The manufacturing of some sections of the new vessel, which has yet to be named, has been underway since January at Shanghai Zhenhua Heavy Industries' Qidong Marine Engineering in Jiangsu province.
Research and development work for other sections of the ship, an engineering vessel known as a trailing suction hopper dredger, is also underway at the Marine Design and Research Institute of China in Shanghai, a subsidiary of China State Shipbuilding Corp, according to Fei Long, a senior researcher at the institute who is overseeing the project.
Fei said during a media briefing at the institute on Tuesday that upon its completion, the new ship will become the largest trailing suction hopper dredger in Asia.
Qidong Marine Engineering will build three such ships in the first orders, the researcher added. The first is scheduled to be delivered to China Communications Construction, a State-owned engineering and infrastructure giant, in 2026, and will be used to carry out dredging, land reclamation and sand collection operations along the estuaries of the Yangtze and Pearl rivers, as well as waterways of coastal ports.
A trailing suction hopper dredger uses its trailing drag head, which is comparable to a large vacuum cleaner and is pulled along a seabed or riverbed, to loosen material. It then employs a suction pipe system connected to the drag head to suck substances such as sand, clay, silt and gravel into a hopper.
After the underwater operations, the collected substance will either be dumped somewhere through hatches on the bottom of the vessel, or mixed with water to be loosened or liquefied before being pumped to a desired site.

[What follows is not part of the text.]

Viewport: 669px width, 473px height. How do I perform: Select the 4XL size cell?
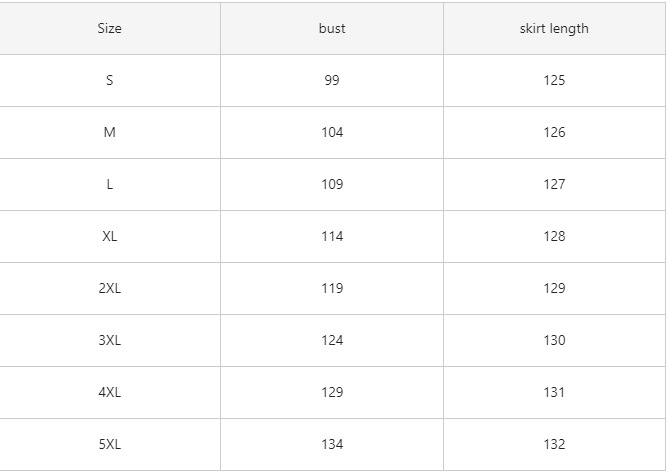coord(110,392)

A trailing suction hopper dredger is commonly used for two kinds of operations: maintaining the depth of a harbor, canal or waterway to ensure smooth maritime traffic, and transporting seabed and riverbed materials for land reclamation, beach nourishment or construction of artificial islands.
"The new ship will be nearly 195 meters long and 38.5 meters wide. It will be able to suck materials from a maximum depth of 120 meters and can contain about 35,000 cubic meters of seabed or riverbed substances," Fei said.
The researcher said the vessel represents China's highest level of design and building capability for dredger ships, adding that it has the most powerful suction pipe system in the country.
"Its user, China Communications Construction, has become a rising player in the international market of dredging businesses, but it still lags behind the four major dredging companies from Europe in terms of large dredging hardware," Fei said.
There have been 10 trailing suction hopper dredgers in the world with a holding capacity of at least 30,000 cu m of sand and clay. The biggest such ship in China was bought from the Netherlands and has a capacity of 21,000 cu m, while the largest domestically built one has a capacity of 20,000 cu m.
So far, Fei's institute — the only developer of trailing suction hopper dredgers in China — has designed more than 40 such machines, making the nation one of the leaders in this specific field.
In May 2017, the Commerce Ministry and the General Administration of Customs published a notice banning the export of large dredgers by any individual or entity unless expressly permitted by the Chinese government.